→ **TO BE DONE**
Revise the stretch from the line containing "Viewport: 1081px width, 518px height." through the line containing "will click(x=764, y=88).", replacing "Viewport" with "Window" and leaving everything else unchanged. Return only those lines.

→ **MATERIALS PROVIDED**
»»

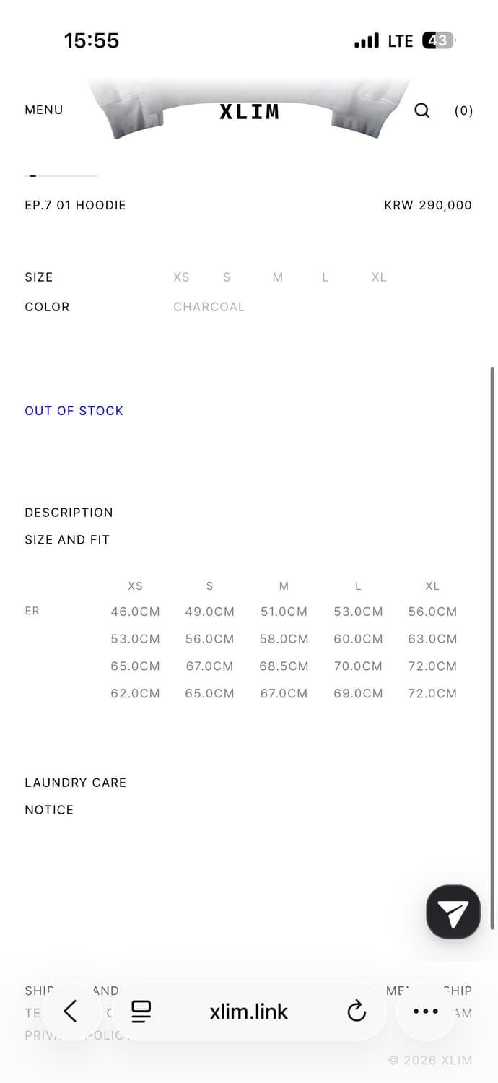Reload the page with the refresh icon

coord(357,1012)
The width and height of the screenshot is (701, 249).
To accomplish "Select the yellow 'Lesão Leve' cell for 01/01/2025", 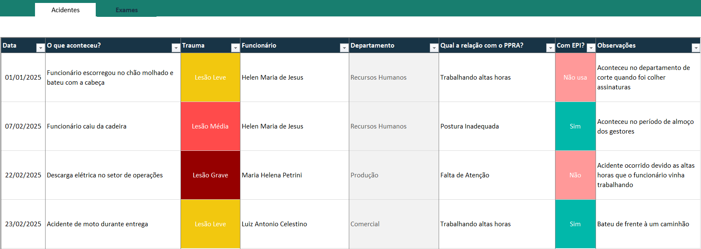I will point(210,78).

««
»»

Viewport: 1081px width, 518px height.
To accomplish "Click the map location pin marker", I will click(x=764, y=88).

««

→ **SOLVED EXERCISE**
Window: 1081px width, 518px height.
To accomplish "Click the map location pin marker", I will click(x=764, y=88).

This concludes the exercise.